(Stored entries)
_ _ _
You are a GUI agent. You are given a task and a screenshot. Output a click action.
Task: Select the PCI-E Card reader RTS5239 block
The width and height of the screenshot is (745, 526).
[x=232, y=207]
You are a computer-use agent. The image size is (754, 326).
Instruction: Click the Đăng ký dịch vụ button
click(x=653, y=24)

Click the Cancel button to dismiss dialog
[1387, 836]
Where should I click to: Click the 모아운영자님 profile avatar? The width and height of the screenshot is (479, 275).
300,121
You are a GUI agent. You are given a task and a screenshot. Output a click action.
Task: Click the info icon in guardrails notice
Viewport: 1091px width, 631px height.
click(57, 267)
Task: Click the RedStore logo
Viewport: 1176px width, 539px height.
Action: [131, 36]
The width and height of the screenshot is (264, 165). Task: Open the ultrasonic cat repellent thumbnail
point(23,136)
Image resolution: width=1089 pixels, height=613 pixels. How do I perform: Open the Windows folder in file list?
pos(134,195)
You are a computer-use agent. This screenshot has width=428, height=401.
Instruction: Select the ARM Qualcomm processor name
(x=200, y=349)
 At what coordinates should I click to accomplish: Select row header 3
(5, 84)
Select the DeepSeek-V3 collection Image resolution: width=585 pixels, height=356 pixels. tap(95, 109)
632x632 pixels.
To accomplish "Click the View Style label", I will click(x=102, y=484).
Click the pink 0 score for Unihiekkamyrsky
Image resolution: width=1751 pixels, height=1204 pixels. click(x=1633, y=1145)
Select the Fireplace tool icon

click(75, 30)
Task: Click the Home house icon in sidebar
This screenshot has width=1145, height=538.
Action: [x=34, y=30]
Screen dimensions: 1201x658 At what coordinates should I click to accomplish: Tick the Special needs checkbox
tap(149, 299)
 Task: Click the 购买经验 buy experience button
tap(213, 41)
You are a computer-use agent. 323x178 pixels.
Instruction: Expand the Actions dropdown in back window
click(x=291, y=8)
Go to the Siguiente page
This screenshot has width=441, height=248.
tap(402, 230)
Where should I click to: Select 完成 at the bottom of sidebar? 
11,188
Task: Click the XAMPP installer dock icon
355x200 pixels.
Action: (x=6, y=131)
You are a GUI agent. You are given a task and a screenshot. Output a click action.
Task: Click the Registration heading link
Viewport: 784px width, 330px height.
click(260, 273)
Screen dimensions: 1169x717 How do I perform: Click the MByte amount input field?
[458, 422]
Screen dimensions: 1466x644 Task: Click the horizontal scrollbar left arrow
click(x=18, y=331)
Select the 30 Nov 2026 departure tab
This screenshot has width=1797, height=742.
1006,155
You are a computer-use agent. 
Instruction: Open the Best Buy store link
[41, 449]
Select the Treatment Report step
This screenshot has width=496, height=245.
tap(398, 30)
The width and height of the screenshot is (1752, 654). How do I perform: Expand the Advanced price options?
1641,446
_ _ _
• WHAT IS REQUIRED
Reproduce all of the rows above verbatim, leaving every line unchanged.

• SOLUTION BELOW
You are a GUI agent. You are given a task and a screenshot. Output a click action.
Task: Select the PCI-E Card reader RTS5239 block
The width and height of the screenshot is (745, 526).
[x=232, y=207]
You are a computer-use agent. The image size is (754, 326).
Instruction: Click the Đăng ký dịch vụ button
click(x=653, y=24)

Click the Cancel button to dismiss dialog
[1387, 836]
Where should I click to: Click the 모아운영자님 profile avatar? The width and height of the screenshot is (479, 275).
300,121
You are a GUI agent. You are given a task and a screenshot. Output a click action.
Task: Click the info icon in guardrails notice
Viewport: 1091px width, 631px height.
click(57, 267)
Task: Click the RedStore logo
Viewport: 1176px width, 539px height.
Action: [131, 36]
The width and height of the screenshot is (264, 165). Task: Open the ultrasonic cat repellent thumbnail
point(23,136)
Image resolution: width=1089 pixels, height=613 pixels. How do I perform: Open the Windows folder in file list?
pos(134,195)
You are a computer-use agent. This screenshot has width=428, height=401.
Instruction: Select the ARM Qualcomm processor name
(x=200, y=349)
 At what coordinates should I click to accomplish: Select row header 3
(5, 84)
Select the DeepSeek-V3 collection Image resolution: width=585 pixels, height=356 pixels. tap(95, 109)
632x632 pixels.
To accomplish "Click the View Style label", I will click(x=102, y=484).
Click the pink 0 score for Unihiekkamyrsky
Image resolution: width=1751 pixels, height=1204 pixels. click(x=1633, y=1145)
Select the Fireplace tool icon

click(75, 30)
Task: Click the Home house icon in sidebar
This screenshot has width=1145, height=538.
Action: [x=34, y=30]
Screen dimensions: 1201x658 At what coordinates should I click to accomplish: Tick the Special needs checkbox
tap(149, 299)
 Task: Click the 购买经验 buy experience button
tap(213, 41)
You are a computer-use agent. 323x178 pixels.
Instruction: Expand the Actions dropdown in back window
click(x=291, y=8)
Go to the Siguiente page
This screenshot has width=441, height=248.
tap(402, 230)
Where should I click to: Select 完成 at the bottom of sidebar? 
11,188
Task: Click the XAMPP installer dock icon
355x200 pixels.
Action: (x=6, y=131)
You are a GUI agent. You are given a task and a screenshot. Output a click action.
Task: Click the Registration heading link
Viewport: 784px width, 330px height.
click(260, 273)
Screen dimensions: 1169x717 How do I perform: Click the MByte amount input field?
[458, 422]
Screen dimensions: 1466x644 Task: Click the horizontal scrollbar left arrow
click(x=18, y=331)
Select the 30 Nov 2026 departure tab
This screenshot has width=1797, height=742.
1006,155
You are a computer-use agent. 
Instruction: Open the Best Buy store link
[41, 449]
Select the Treatment Report step
This screenshot has width=496, height=245.
tap(398, 30)
The width and height of the screenshot is (1752, 654). How do I perform: Expand the Advanced price options?
1641,446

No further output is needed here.